Question au Gouvernement n° 1250 :
poids lourds

11e Législature

Question de : M. Noël Mamère
Gironde (3e circonscription) - Radical, Citoyen et Vert

Question posée en séance, et publiée le 31 mars 1999

M. le président. La parole est à M. Noël Mamère.
M. Noël Mamère. Au nom du groupe Radical, Citoyen et Vert, très peiné par la disparition de son président, je veux d'abord remercier le président de l'Assemblée nationale et le Premier ministre des mots qu'ils ont su trouver pour évoquer la mémoire de Michel Crépeau.
Après le délai de décence qui s'imposait à la suite de la catastrophe de Chamonix, je voudrais revenir sur la question de l'équilibre entre transport par rail et transport par route. En effet, depuis vingt ans, nous avons assisté à un développement exponentiel du second au point que 88 % des marchandises sont transportées par camion. Paradoxalement, la SNCF, qui fait partie des tout premiers transporteurs routiers de France...
M. Laurent Dominati. Le premier !
M. Noël Mamère. ... n'est pas étrangère à cette hégémonie du camion.
Au-delà, il faut savoir que, selon une enquête du ministère de l'environnement, le coût externe de ce mode de transport qui n'est pas inclus dans les calculs, est de 2 000 francs par camion. Et je ne reviens pas sur les détestables conditions sociales des chauffeurs de camion. De ce fait, le camion est à même d'exercer une concurrence déloyale. Nous craignons donc que d'autres tragédies se reproduisent.
En effet, le tunnel du Somport dans la vallée d'Aspe, dans les Pyrénées, va permettre le passage, d'ici à une dizaine d'années, de 2 000 camions par jour, et l'on risque fort d'être confronté au même problème que celui que l'on vient de connaître à Chamonix.
Voici quelques chiffres concernant le tunnel du Mont-Blanc: 766 000 camions l'empruntent tous les ans, et, depuis les six dernières années, il y a eu vingt-cinq morts et 250 blessés à la suite d'accidents impliquant des poids lourds sur la rampe de dix-sept kilomètres qui mènent au tunnel.
Compte tenu de tous ces éléments, j'avais quelques questions à poser à M. le ministre des transports, qui ne semble pas être là...
Un député du groupe du Rassemblement pour la République. La présence des ministres est sans doute facultative !
M. Noël Mamère. Mais un membre du Gouvernement répondra à sa place. Le Gouvernement est-il prêt à donner une priorité absolue au transport ferroviaire en montagne ? Va-t-il appliquer un moratoire sur tous les aménagements routiers dans le massif des Pyrénées ? Compte-t-il ratifier le protocole relatif aux transports de la convention alpine ?

**Entrées fournies**

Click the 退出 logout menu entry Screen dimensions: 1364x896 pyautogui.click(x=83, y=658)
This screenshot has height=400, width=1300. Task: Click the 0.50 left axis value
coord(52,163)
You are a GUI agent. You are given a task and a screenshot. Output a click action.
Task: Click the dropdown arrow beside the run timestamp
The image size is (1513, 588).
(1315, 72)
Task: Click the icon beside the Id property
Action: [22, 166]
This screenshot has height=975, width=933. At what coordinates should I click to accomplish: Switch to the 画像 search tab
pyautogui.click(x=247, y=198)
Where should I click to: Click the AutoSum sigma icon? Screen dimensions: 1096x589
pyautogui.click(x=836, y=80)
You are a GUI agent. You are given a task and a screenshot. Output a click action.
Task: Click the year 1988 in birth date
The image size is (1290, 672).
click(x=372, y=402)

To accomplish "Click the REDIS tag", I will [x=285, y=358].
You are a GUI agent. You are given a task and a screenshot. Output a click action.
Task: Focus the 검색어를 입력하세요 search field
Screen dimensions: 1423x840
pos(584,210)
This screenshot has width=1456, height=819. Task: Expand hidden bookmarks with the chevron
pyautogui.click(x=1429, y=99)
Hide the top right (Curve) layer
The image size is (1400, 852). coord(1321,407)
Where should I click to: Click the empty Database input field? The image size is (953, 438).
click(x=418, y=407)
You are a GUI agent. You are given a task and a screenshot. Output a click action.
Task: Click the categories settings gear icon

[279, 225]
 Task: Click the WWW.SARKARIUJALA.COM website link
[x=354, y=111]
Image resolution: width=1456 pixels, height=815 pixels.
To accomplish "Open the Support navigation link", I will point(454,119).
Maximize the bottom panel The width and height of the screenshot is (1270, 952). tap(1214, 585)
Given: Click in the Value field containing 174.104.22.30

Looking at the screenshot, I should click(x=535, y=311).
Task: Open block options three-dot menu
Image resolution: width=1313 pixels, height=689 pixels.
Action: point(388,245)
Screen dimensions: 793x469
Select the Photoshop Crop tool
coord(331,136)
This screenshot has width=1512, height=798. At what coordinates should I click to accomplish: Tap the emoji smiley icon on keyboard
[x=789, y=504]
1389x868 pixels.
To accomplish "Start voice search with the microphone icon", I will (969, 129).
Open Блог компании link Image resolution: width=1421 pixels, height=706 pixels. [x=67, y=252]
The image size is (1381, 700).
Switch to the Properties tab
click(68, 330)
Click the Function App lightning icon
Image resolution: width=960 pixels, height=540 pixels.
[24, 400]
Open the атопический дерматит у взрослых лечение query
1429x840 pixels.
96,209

**Travail à faire**
- 1) Convertissez en liste numérotée les lignes des entrées, en commençant à la ligne qui contient « Screen dimensions: 793x469 » et en terminant à celle qui contient « click(68, 330) », ces deux lignes comprises. Omettez les lignes vides.
- 2) Poursuivez le texte sur la question au Gouvernement relative aux poids lourds à partir de sa dernière phrase.
Le texte et les entrées proviennent de sources distinctes.

**Réponses par consigne**
- 1)
1. Screen dimensions: 793x469
2. Select the Photoshop Crop tool
3. coord(331,136)
4. This screenshot has width=1512, height=798. At what coordinates should I click to accomplish: Tap the emoji smiley icon on keyboard
5. [x=789, y=504]
6. 1389x868 pixels.
7. To accomplish "Start voice search with the microphone icon", I will (969, 129).
8. Open Блог компании link Image resolution: width=1421 pixels, height=706 pixels. [x=67, y=252]
9. The image size is (1381, 700).
10. Switch to the Properties tab
11. click(68, 330)

- 2)
M. le président. Monsieur Mamère, je vous invite à conclure.
M. Noël Mamère. Le Gouvernement entend-il promouvoir une fiscalité écologique, qui permettrait, par exemple, de revoir le montant de la taxe à l'essieu ? Lorsqu'en France un camion paie 400 francs de taxe à l'essieu, il doit s'acquitter de 31 000 francs en Grande-Bretagne ou en Allemagne. Il faut savoir ce que nous voulons faire en faveur d'un rééquilibrage rail-route.
Enfin, le projet de l'autoroute A51 à Grenoble, qui risque de devenir très vite un itinéraire de délestage pour les camions, n'est pas encore totalement enterré. Le ministre des transports compte-t-il y mettre un terme définitif ? (Applaudissements sur les bancs du groupe Radical, Citoyen et Vert.)
M. le président. La parole est à M. secrétaire d'Etat au logement.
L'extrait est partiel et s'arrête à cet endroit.